Now that you know about some of the concerns with the gluten free diet, let’s ease those concerns by  turning the aforementioned points from Consumer Reports into positives:

  1. Make your diet more nutritious!  Gluten free can be low in vitamin B, folic acid, iron, fiber and protein (in particular).  Some people with celiac disease are low in vitamin D too. Because you are removing the fortified cereals and breads from your diet, you need to find the nutrients elsewhere.  Most processed gluten-free products are not going to be the answer.   WebMD had a great list of food sources for good nutrition.  Please keep in mind it is not a gluten-free listing, so when it mentions whole grains– you should be thinking about sorghum, quinoa, gluten-free oats, teff, etc.  And when it mentions oats, you should be thinking about gluten-free oats.
    B vitamins:  You can find different B vitamins in a lot of foods, from chicken and fish to chickpeas and potatoes
    Folic Acid: Dark leafy green vegetables
    Iron: Beans, lentils, beef, turkey (dark meat).  The University of Chicago also adds:  liver, fish including clams, mussels and oysters to the list.

# WORK ORDER A
Please say whether each statement agrees with the gluten-free diet text, and answer yes or no with the deciding words quoted from it: (i) Most processed gluten-free products will supply the missing nutrients. (ii) Dark leafy green vegetables are given as a source of folic acid. (iii) The WebMD list is a gluten-free listing.
# WORK ORDER B
Reproduce the gluten-free diet text from "B vitamins:  You" up to and including "to the list.".
# WORK ORDER C
Carry on the gluten-free diet text from the point where it stops.
The material that comes next has no connection to the gluten-free diet text.

# COLLECTED MATERIAL
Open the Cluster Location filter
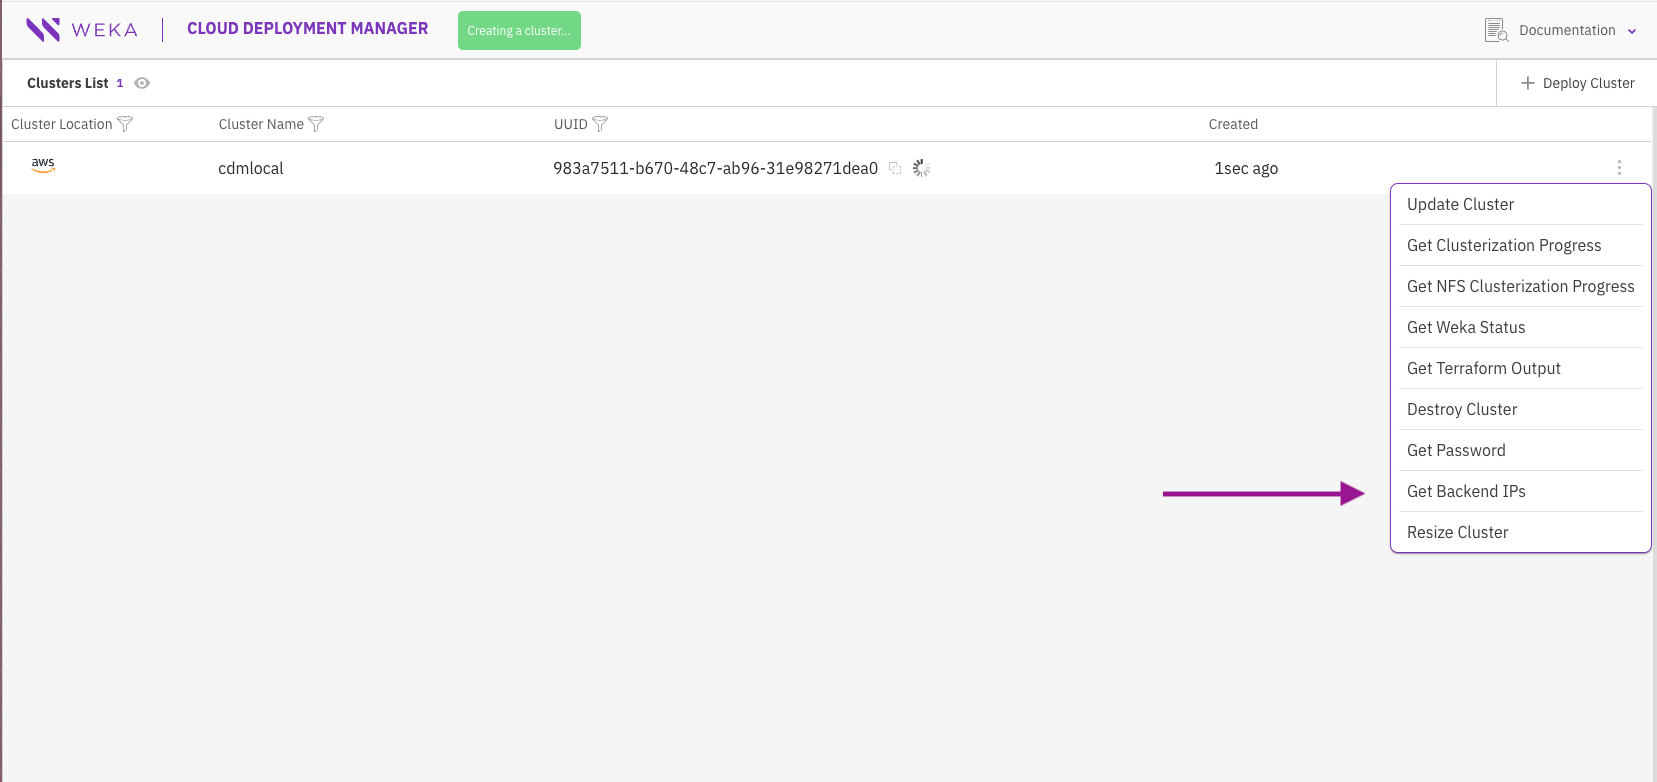tap(125, 124)
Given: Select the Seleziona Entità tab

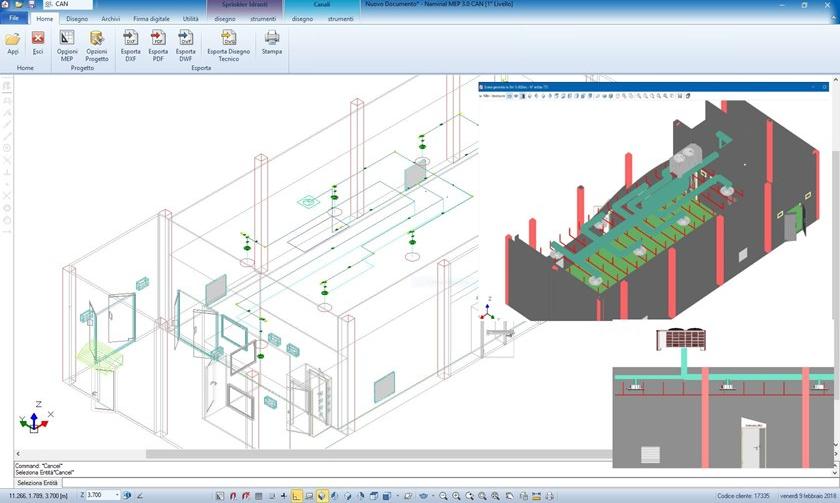Looking at the screenshot, I should pyautogui.click(x=37, y=483).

# ANSWER SPACE A
(i) No: "Most processed gluten-free products are not going to be the answer."
(ii) Yes: "Folic Acid: Dark leafy green vegetables"
(iii) No: "it is not a gluten-free listing"

# ANSWER SPACE B
B vitamins:  You can find different B vitamins in a lot of foods, from chicken and fish to chickpeas and potatoes
    Folic Acid: Dark leafy green vegetables
    Iron: Beans, lentils, beef, turkey (dark meat).  The University of Chicago also adds:  liver, fish including clams, mussels and oysters to the list.

# ANSWER SPACE C
    Fiber:  CeliacDisease.about.com had a great article on ideas for fiber intake for gluten-free eaters.  The options span from chickpeas to almonds and even high-fiber gluten-free grains like gluten-free oats (if tolerated), buckwheat, millet and amaranth.
    Protein: Meat, poultry, fish, nuts and seeds (like almonds), beans and tuna. *Source: Choosemyplate.gov
  2. Lessen your exposure to arsenic.  Arsenic levels in rice is concerning.  I have written three articles on the subject:
    Should gluten-free folks be worried about arsenic found in rice? Sept. 20, 2012
    New developments in arsenic in rice–FDA investigation  Sept.6, 2013
    Studies consider gluten-free eaters in arsenic in rice investigation November 3, 2014
    Reduce your exposure to rice.  Find a different cereal in the morning, switch out rice for a potato or quinoa at dinner.  Look for baking mixes where rice is not a primary ingredient.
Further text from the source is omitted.